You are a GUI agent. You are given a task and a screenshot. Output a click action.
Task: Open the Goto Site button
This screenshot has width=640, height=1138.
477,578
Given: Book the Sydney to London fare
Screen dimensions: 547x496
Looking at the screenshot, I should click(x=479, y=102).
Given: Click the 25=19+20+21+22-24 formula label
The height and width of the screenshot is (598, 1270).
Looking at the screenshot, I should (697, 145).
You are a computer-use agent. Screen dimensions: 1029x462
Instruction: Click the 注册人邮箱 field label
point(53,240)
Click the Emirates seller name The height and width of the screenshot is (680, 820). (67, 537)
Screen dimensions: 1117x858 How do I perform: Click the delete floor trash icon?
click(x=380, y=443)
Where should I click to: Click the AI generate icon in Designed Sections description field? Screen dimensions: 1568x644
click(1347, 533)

▸ **Stated problem**
Output the lines above exactly as they appear, from the line containing "Where should I" through the last line, inclusive.

▸ **Solved exercise**
Where should I click to: Click the AI generate icon in Designed Sections description field? Screen dimensions: 1568x644
click(1347, 533)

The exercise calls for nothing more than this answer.